Great question, Doug. You know, there's a lot of work we've done, and we have a lot of confidence in what we've put out, but there's also a lot of work, you know, left to do. I will talk about, you know, give you a little bit of color on Sapakara, and then I'm gonna, you know, bring Dave in if he wants to add anything. You've really got, you know, two areas. You are correct. We are, you know, we are working towards, with our partner, potentially a development hub, where you'd be bringing in, you know, both Krabdagu and Sapakara. They are a little different in terms of the makeup and so forth. You know, Sapakara is predominantly one package. Really high quality rock.
When you're talking low GOR oil, you know, 1,100 GOR oil and you're talking 1.3-1.5 darcy rock, one nice blocky sand, you're gonna have high recoveries. That's really all I'll say at this point. You'd wanna get into FID study and do, you know, more work before we come out with more specifics there. Some of the questions you're asking are things that will come later. Krabdagu is, you know, there's three targets there. It is the, you know, the incremental 200 that, you've referenced there, and we're in the process of appraising that. You've got a range of, you know, GORs there depending on the zones.
The work we're doing to, you know, understand those and quantify those is really important to, you know, determining potential scale and scope. You know, all things underway. We prioritize it, which is why you've got two rigs there. You know, we're anxiously awaiting those as well because it's gonna, you know, have an impact on scope and scale.
Thank you for that, John. I guess we're not gonna get the FID timing question, but I told you I would try again. You know, I'm torn as to whether I ask my second on Suriname as well. I think I'm going to, so let me try this. Did you find an oil water contact on the second appraisal well at Sapakara? I guess what I'm really trying to think of, you know, the focus obviously is on these two, but there's still, if I recollect, multiple playbacks, multiple years left in your exploration program. How do you think about the broader risk of the basin at this point? Oil window, obviously prospect-specific risk and so on. Just generally characterize it for us. Is this gonna be one and done, or do you see capacity for a longer-term exploration development program in the basin?
Well, you know, bunch of questions in there, so I'll try.
Sorry.
I'll try to answer all of them to the extent I can. You know, one, Sapakara South 2 was an up-dip appraisal. I think that was important in terms of confirming, you know, what we confirmed there. If you go over to Krabdagu, I'll remind you, Baja, in Block 53 was a discovery of a down-dip lobe in that Krabdagu fairway. You know, there are multiple levels, and that's part of what you're, you know, you're driving at. You know, there's also a pretty good chance we're appraising up dip at Krabdagu as well, which is always a good thing when you're appraising. We see a lot of potential. I mean, if you look at where we are today and the area we're working, we've had great success.
You know, there is more beyond just Sapakara and Krabdagu that could also go into a potential hub. If you look on the outboard side of the block, you get further out. You know, we've had a working petroleum system, and we found hydrocarbons. The trick's been, you know, trap and seal as you get out there. You know, I do believe we will have an ongoing program in Suriname, as there is a lot of prospectivity.
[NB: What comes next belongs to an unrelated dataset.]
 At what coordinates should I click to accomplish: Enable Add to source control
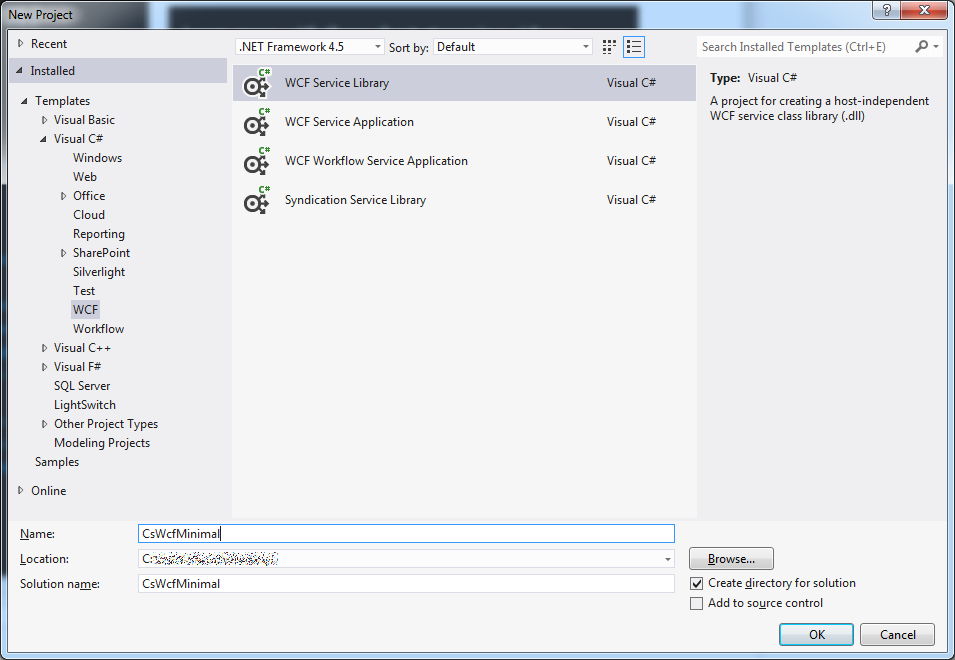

Thank you. One moment for our next question. The next question comes from the line of Neil Dingman with Truist. Your line is open.
Morning, John. Thanks for the time. John, my first question, really just a broader one on shareholder return or specifically maybe capital allocation. The last couple of quarters, you all were pretty adamant about talking about maybe a minimum amount of buyback given still, you know, what I certainly agree with, a cheap stock price. I'm just wondering, you know, do you all still feel like that? I mean, do you have kind of a minimum level that you think about going forward for this year, this quarter? I mean, I'm just wondering from a shareholder or buyback perspective, if you're able to frame anything up.
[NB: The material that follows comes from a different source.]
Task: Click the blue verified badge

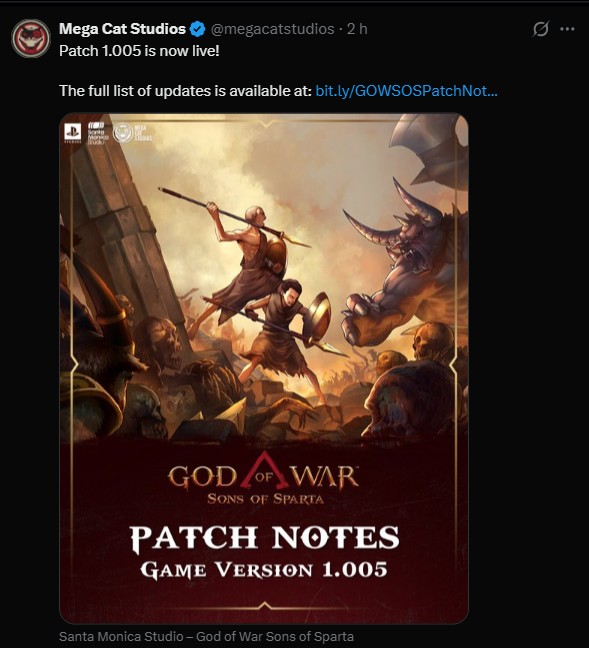Action: click(x=198, y=29)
No, I think we have, you know, good question. We have great confidence in the framework we put forward. I'll underscore when we say on the buybacks, we'll do a minimum of 60%. As you know, you saw last year, we were able to execute on that. You know, we feel strongly about it today as well. They, you know, that's what you'll see us do. By nature, things were back-end loaded last year just because of the volatility in the commodity price. You know, we were active, I think, in 10 out of 12 months on the buyback. You've seen us taking similar approach this year, but, you know, it is definitely a minimum of 60% that gives us ample on the additional 40% to, you know, address balance sheet. You know, yes, I'll underscore that.
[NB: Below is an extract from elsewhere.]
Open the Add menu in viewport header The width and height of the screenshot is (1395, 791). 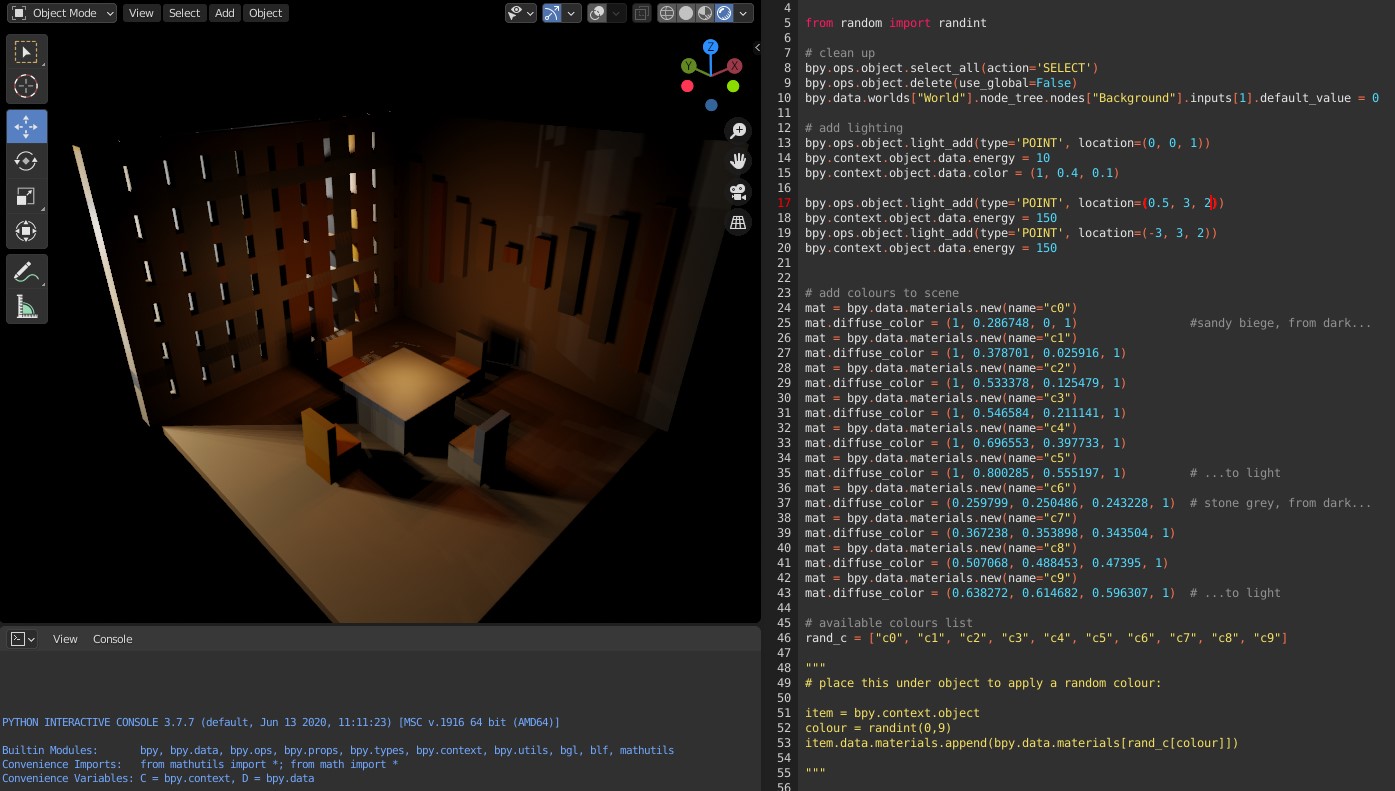225,13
No, great point. Okay. Really just a second question on domestic activities. It's been asked a little bit, but I'm wondering, you know, you all mentioned having the two Southern Midland Basin, the three Delaware rigs. How fluid is this? Could this change depending on prices? Or even more activity in that newer Titus area, just wondering for plans remainder, maybe more second half of the year?
Yeah, I would just say we're in a really good cadence in the Southern Midland Basin, and you're seeing it in our results because we're, you know, we're planning pads, you know, way down the road, and it gives us time to really execute and think about how to maximize the NPV and, you know, the returns. That 2-rig program's been a good cadence for us at Southern Midland Basin. We've got three in the Delaware, and that's where there's flexibility. And, you know, you've seen from the forecast, we're shifting those more to the oil-weighted projects in the Delaware, and that's the luxury we have of, you know, of our portfolio today. Then we've integrated Titus in, so it's really just part of our Delaware program. And, you know, it's ours, so.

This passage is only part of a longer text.